Text section
* * *
Craig's Wife is a 1936 American drama film starring Rosalind Russell as a domineering wife. It was based on the Pulitzer Prize-winning 1925 Broadway play of the same name by George Kelly (the uncle of  Grace Kelly),  and directed by Dorothy Arzner. Former MGM star William Haines was the film's production designer. Previously filmed in 1928, Craig's Wife was remade in 1950 as Harriet Craig, rewritten (and updated) as a vehicle for Joan Crawford and co-starring Wendell Corey.
* * *
Data
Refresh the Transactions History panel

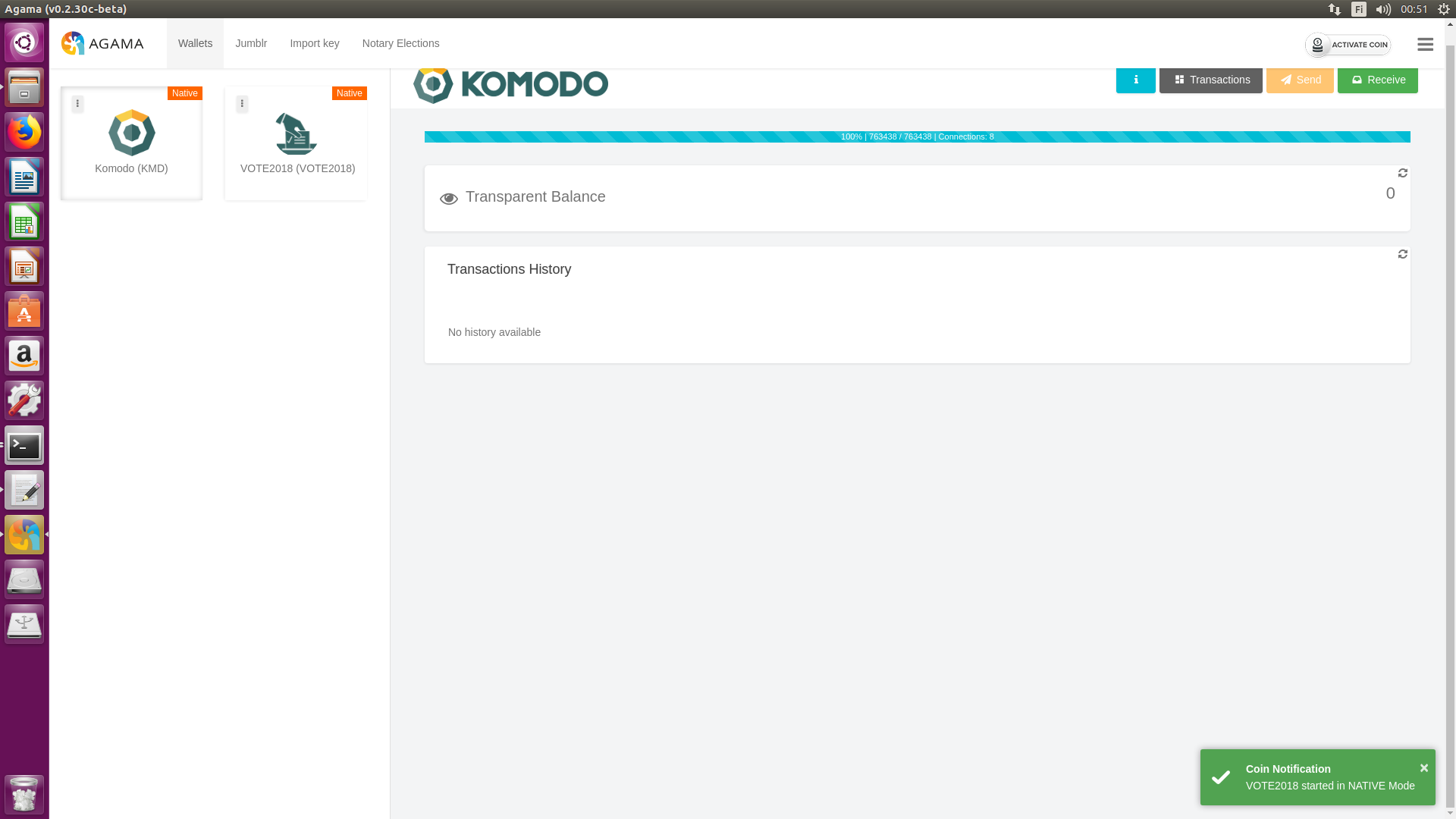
* * *
Jobs
1. In the Craig's Wife film text, who directed the 1936 film?
2. Please carry on the Craig's Wife film text from where it stops.

Answers to the tasks
1. Dorothy Arzner

2.
Plot
The plot centers on twenty-four hours in the life of Harriet Craig (Rosalind Russell), and the home life she has created for herself and her husband. Harriet values material things more than her husband and goes to great lengths to protect her life as she has created it, regardless of what the outcomes are to those around her. The story's message is stated by Mr. Craig's aunt, Ellen Austen (Alma Kruger), who says, "Those who live for themselves, are left to themselves," as one by one, all her disgusted family and servants abandon her, leaving her entirely on her own.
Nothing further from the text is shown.